The previous post ended on a satisfying note: both DGX Sparks running, Qwen3-235B distributed across them via Ray, models registered in OpenClaw. Six hours of setup hell, but a clean end state. That was a few days ago. This is what happened when we tried to actually use that infrastructure in earnest.

Short version: we tried to run too much at the same time, things broke badly, and we spent a non-trivial chunk of time debugging instead of building. This is the honest account of that, and the configuration rethink that came out of it.

The Plan That Seemed Reasonable

After setup, the Sparks were running a lot. The intended steady state looked like this:

On paper, this felt achievable.
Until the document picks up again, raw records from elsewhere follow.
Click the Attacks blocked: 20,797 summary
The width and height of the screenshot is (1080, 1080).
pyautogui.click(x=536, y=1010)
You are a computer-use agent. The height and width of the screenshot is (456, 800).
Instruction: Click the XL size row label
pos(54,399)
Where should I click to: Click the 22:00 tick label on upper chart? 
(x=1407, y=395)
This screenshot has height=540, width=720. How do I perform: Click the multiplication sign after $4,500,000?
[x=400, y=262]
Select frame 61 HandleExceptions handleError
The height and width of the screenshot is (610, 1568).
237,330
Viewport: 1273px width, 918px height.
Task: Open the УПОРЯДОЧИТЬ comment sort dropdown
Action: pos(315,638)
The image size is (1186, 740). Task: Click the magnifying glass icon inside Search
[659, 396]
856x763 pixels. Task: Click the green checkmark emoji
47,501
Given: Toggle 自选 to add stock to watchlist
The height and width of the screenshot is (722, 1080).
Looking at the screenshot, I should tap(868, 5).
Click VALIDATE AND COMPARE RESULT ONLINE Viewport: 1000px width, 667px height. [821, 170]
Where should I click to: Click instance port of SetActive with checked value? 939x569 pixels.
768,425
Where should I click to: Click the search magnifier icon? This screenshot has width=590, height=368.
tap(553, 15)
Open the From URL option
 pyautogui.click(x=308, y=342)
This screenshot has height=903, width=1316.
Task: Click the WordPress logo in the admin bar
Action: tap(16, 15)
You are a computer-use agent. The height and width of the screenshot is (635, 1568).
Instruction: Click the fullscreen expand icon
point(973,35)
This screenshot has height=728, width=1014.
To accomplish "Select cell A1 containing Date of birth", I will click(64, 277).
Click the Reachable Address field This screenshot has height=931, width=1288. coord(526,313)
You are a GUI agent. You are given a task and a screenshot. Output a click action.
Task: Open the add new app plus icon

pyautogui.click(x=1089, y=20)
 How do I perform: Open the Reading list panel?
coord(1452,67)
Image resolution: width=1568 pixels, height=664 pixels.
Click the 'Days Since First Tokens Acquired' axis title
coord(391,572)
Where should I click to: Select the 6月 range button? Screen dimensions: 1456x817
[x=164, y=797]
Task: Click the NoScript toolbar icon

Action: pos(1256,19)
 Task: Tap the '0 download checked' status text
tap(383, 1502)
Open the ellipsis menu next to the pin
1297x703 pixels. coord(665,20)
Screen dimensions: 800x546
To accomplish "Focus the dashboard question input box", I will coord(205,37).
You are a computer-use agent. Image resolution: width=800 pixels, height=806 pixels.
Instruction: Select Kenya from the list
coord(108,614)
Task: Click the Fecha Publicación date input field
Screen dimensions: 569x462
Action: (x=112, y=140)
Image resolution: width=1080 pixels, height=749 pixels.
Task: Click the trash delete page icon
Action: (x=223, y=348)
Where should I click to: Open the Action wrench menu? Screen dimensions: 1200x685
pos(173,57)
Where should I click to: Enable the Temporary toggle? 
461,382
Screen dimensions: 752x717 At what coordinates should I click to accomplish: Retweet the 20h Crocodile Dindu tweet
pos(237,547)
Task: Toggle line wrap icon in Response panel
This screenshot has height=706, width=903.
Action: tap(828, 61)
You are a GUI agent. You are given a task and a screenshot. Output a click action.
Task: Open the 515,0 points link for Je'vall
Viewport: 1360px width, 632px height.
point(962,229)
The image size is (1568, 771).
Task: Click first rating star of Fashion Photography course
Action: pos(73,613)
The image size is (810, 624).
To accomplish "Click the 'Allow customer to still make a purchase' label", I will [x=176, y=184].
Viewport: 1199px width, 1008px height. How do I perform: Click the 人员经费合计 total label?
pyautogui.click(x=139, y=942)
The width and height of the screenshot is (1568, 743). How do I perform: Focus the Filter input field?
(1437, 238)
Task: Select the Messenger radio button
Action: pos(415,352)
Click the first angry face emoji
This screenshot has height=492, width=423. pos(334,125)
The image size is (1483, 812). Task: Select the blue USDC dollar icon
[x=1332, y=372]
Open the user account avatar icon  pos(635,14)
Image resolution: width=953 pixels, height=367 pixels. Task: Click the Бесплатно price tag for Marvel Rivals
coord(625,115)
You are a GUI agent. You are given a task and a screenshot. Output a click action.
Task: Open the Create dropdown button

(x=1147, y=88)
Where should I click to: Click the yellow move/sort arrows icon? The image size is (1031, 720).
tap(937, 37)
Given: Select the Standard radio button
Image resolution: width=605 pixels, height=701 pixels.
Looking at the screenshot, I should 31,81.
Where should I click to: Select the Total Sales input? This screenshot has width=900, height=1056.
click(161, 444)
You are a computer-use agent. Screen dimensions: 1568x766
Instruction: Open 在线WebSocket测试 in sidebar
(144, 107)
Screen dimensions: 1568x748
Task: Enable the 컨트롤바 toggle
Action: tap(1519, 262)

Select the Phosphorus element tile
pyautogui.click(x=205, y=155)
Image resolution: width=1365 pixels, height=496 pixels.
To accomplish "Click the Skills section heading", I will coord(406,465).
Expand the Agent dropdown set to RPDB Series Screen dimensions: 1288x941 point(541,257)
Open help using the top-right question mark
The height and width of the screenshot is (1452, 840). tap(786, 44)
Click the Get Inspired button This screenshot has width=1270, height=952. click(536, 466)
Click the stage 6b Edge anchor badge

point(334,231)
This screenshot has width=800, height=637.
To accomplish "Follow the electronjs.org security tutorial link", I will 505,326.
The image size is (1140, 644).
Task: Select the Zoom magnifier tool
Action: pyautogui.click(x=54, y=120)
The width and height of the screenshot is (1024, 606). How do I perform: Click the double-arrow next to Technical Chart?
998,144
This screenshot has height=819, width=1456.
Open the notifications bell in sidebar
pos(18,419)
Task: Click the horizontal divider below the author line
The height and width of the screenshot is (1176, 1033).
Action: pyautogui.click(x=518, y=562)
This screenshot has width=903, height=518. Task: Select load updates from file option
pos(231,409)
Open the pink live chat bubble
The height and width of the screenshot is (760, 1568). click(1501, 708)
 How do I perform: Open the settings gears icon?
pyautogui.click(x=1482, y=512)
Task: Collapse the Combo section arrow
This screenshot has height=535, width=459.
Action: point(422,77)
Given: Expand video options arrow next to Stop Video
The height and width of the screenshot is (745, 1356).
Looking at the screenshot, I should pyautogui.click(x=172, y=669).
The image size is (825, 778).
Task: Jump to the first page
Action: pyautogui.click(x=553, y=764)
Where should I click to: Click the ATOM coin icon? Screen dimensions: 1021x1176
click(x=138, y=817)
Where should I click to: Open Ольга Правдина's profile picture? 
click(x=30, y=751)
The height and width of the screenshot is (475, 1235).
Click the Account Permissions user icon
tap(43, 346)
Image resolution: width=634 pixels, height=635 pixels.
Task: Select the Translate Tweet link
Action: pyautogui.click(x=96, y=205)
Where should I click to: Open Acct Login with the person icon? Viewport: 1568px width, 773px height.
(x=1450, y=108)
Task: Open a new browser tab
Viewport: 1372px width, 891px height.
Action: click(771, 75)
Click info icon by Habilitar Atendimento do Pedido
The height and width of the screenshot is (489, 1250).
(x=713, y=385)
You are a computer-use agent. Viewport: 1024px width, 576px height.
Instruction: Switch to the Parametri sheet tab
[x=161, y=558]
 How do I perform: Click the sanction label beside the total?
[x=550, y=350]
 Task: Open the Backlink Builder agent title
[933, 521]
Each Spark has 128GB of unified memory and a GB10 GPU. A 235B MoE model, a couple of mid-size models, and some audio inference pipelines — how bad could the resource pressure actually be?

The answer: bad enough to need physical reboots.

What Actually Happened

The first sign of trouble was throughput collapse. Qwen3-235B, which had been serving at ~15 tok/s cleanly during initial testing, dropped to 4-6 tok/s under concurrent load. At first we assumed it was normal — the model is big, inference competes with memory bandwidth. But the degradation was non-linear. Adding the Ollama workload on Spark 1 shouldn't have affected vLLM's allocated VRAM at all.

The issue is the Grace Blackwell unified memory architecture. "Unified memory" means the GPU and system RAM share the same physical pool. It also means every process on the machine — including Ollama's KV cache, the TTS model's attention layers, Parakeet's CTC buffers — is competing with vLLM for the same physical address space. There is no hard partition. The operating system and CUDA runtime are allocating from the same pool, and under pressure, they start evicting each other.

vLLM was the most sensitive to this. It pre-allocates its KV cache at startup based on available memory. When Ollama's Nemotron instance expanded its context during a long generation, it was reclaiming pages that vLLM had nominally reserved. The result was silent VRAM pressure that showed up as latency spikes rather than clean out-of-memory errors.

That would have been manageable. The worse problems came from the voice pipeline.

The Zombie CUDA Processes

Parakeet STT and Qwen3-TTS are both CUDA-dependent. Parakeet is a CTC-based ASR model; Qwen3-TTS is an autoregressive synthesis model that's heavier than it looks. Running both on Spark 2 — which was also the Ray worker node for the distributed vLLM job — created a situation where multiple CUDA contexts were competing for the same device.

Under normal conditions, CUDA multi-process service (MPS) handles this gracefully. The problem is that vLLM's distributed backend, when coordinating across Ray workers, does not play well with MPS. The Ray worker on Spark 2 holds a persistent CUDA context for its tensor parallel shard. Parakeet and TTS were opening additional contexts against the same device. When any one of them crashed — and they did crash — CUDA didn't cleanly release the other contexts.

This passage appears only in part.